What you have to do: Could you reproduce every record below exactly as it stands?

Data section:

--------------------------------

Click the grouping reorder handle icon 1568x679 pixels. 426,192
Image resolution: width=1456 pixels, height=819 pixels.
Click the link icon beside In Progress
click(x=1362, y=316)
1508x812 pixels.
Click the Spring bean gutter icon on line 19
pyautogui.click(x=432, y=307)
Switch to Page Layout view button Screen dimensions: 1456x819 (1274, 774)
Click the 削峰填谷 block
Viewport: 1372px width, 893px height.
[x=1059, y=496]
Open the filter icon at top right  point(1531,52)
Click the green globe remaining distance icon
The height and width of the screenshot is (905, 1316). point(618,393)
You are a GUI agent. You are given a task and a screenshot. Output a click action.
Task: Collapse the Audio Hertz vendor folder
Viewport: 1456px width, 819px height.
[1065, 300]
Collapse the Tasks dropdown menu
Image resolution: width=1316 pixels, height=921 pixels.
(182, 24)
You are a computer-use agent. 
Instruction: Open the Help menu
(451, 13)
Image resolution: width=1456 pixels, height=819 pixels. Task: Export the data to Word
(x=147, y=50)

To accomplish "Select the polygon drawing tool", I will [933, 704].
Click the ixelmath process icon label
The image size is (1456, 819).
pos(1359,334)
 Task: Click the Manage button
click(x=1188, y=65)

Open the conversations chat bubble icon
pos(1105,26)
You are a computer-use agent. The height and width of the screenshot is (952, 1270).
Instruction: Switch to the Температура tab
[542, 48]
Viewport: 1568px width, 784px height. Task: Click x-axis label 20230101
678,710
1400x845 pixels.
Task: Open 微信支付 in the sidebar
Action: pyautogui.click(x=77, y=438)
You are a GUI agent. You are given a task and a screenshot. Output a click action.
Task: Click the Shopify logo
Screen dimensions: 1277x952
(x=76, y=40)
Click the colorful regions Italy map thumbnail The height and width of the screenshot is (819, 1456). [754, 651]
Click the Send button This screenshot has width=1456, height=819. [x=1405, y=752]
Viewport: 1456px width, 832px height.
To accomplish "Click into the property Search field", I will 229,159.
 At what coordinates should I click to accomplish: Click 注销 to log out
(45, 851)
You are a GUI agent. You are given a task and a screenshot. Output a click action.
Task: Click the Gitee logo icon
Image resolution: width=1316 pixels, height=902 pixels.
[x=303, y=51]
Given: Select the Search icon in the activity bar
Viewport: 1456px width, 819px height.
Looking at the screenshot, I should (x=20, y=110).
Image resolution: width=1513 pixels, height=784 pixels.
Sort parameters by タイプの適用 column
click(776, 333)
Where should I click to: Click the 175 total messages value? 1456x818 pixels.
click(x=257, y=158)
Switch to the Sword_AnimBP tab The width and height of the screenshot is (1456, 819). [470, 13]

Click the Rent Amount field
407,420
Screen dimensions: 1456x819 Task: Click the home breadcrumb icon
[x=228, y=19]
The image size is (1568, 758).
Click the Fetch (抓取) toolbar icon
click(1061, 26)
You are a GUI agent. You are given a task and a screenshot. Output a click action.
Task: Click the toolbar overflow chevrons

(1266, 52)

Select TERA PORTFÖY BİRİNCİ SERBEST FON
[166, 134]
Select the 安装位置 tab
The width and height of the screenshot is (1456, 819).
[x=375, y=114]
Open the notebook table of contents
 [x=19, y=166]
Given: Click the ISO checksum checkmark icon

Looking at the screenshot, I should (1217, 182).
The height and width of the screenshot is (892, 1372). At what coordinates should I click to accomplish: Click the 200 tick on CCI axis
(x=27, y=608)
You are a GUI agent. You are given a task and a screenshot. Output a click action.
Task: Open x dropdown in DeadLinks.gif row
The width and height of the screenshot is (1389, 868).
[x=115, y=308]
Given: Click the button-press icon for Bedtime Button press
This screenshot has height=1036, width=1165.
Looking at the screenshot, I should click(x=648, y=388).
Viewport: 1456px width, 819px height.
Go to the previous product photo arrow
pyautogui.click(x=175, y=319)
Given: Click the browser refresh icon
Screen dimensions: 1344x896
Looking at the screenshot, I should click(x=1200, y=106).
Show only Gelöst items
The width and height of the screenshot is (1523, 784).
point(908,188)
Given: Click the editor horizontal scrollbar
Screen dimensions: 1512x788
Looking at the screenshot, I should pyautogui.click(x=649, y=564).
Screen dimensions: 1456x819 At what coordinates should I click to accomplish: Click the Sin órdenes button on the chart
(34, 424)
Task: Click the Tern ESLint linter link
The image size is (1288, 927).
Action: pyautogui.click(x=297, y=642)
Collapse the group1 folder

--------------------------------

Exercise output:
Click the grouping reorder handle icon 1568x679 pixels. 426,192
Image resolution: width=1456 pixels, height=819 pixels.
Click the link icon beside In Progress
click(x=1362, y=316)
1508x812 pixels.
Click the Spring bean gutter icon on line 19
pyautogui.click(x=432, y=307)
Switch to Page Layout view button Screen dimensions: 1456x819 (1274, 774)
Click the 削峰填谷 block
Viewport: 1372px width, 893px height.
[x=1059, y=496]
Open the filter icon at top right  point(1531,52)
Click the green globe remaining distance icon
The height and width of the screenshot is (905, 1316). point(618,393)
You are a GUI agent. You are given a task and a screenshot. Output a click action.
Task: Collapse the Audio Hertz vendor folder
Viewport: 1456px width, 819px height.
[1065, 300]
Collapse the Tasks dropdown menu
Image resolution: width=1316 pixels, height=921 pixels.
(182, 24)
You are a computer-use agent. 
Instruction: Open the Help menu
(451, 13)
Image resolution: width=1456 pixels, height=819 pixels. Task: Export the data to Word
(x=147, y=50)

To accomplish "Select the polygon drawing tool", I will [933, 704].
Click the ixelmath process icon label
The image size is (1456, 819).
pos(1359,334)
 Task: Click the Manage button
click(x=1188, y=65)

Open the conversations chat bubble icon
pos(1105,26)
You are a computer-use agent. The height and width of the screenshot is (952, 1270).
Instruction: Switch to the Температура tab
[542, 48]
Viewport: 1568px width, 784px height. Task: Click x-axis label 20230101
678,710
1400x845 pixels.
Task: Open 微信支付 in the sidebar
Action: pyautogui.click(x=77, y=438)
You are a GUI agent. You are given a task and a screenshot. Output a click action.
Task: Click the Shopify logo
Screen dimensions: 1277x952
(x=76, y=40)
Click the colorful regions Italy map thumbnail The height and width of the screenshot is (819, 1456). [754, 651]
Click the Send button This screenshot has width=1456, height=819. [x=1405, y=752]
Viewport: 1456px width, 832px height.
To accomplish "Click into the property Search field", I will 229,159.
 At what coordinates should I click to accomplish: Click 注销 to log out
(45, 851)
You are a GUI agent. You are given a task and a screenshot. Output a click action.
Task: Click the Gitee logo icon
Image resolution: width=1316 pixels, height=902 pixels.
[x=303, y=51]
Given: Select the Search icon in the activity bar
Viewport: 1456px width, 819px height.
Looking at the screenshot, I should (x=20, y=110).
Image resolution: width=1513 pixels, height=784 pixels.
Sort parameters by タイプの適用 column
click(776, 333)
Where should I click to: Click the 175 total messages value? 1456x818 pixels.
click(x=257, y=158)
Switch to the Sword_AnimBP tab The width and height of the screenshot is (1456, 819). [470, 13]

Click the Rent Amount field
407,420
Screen dimensions: 1456x819 Task: Click the home breadcrumb icon
[x=228, y=19]
The image size is (1568, 758).
Click the Fetch (抓取) toolbar icon
click(1061, 26)
You are a GUI agent. You are given a task and a screenshot. Output a click action.
Task: Click the toolbar overflow chevrons

(1266, 52)

Select TERA PORTFÖY BİRİNCİ SERBEST FON
[166, 134]
Select the 安装位置 tab
The width and height of the screenshot is (1456, 819).
[x=375, y=114]
Open the notebook table of contents
 [x=19, y=166]
Given: Click the ISO checksum checkmark icon

Looking at the screenshot, I should (1217, 182).
The height and width of the screenshot is (892, 1372). At what coordinates should I click to accomplish: Click the 200 tick on CCI axis
(x=27, y=608)
You are a GUI agent. You are given a task and a screenshot. Output a click action.
Task: Open x dropdown in DeadLinks.gif row
The width and height of the screenshot is (1389, 868).
[x=115, y=308]
Given: Click the button-press icon for Bedtime Button press
This screenshot has height=1036, width=1165.
Looking at the screenshot, I should click(x=648, y=388).
Viewport: 1456px width, 819px height.
Go to the previous product photo arrow
pyautogui.click(x=175, y=319)
Given: Click the browser refresh icon
Screen dimensions: 1344x896
Looking at the screenshot, I should click(x=1200, y=106).
Show only Gelöst items
The width and height of the screenshot is (1523, 784).
point(908,188)
Given: Click the editor horizontal scrollbar
Screen dimensions: 1512x788
Looking at the screenshot, I should pyautogui.click(x=649, y=564).
Screen dimensions: 1456x819 At what coordinates should I click to accomplish: Click the Sin órdenes button on the chart
(34, 424)
Task: Click the Tern ESLint linter link
The image size is (1288, 927).
Action: pyautogui.click(x=297, y=642)
Collapse the group1 folder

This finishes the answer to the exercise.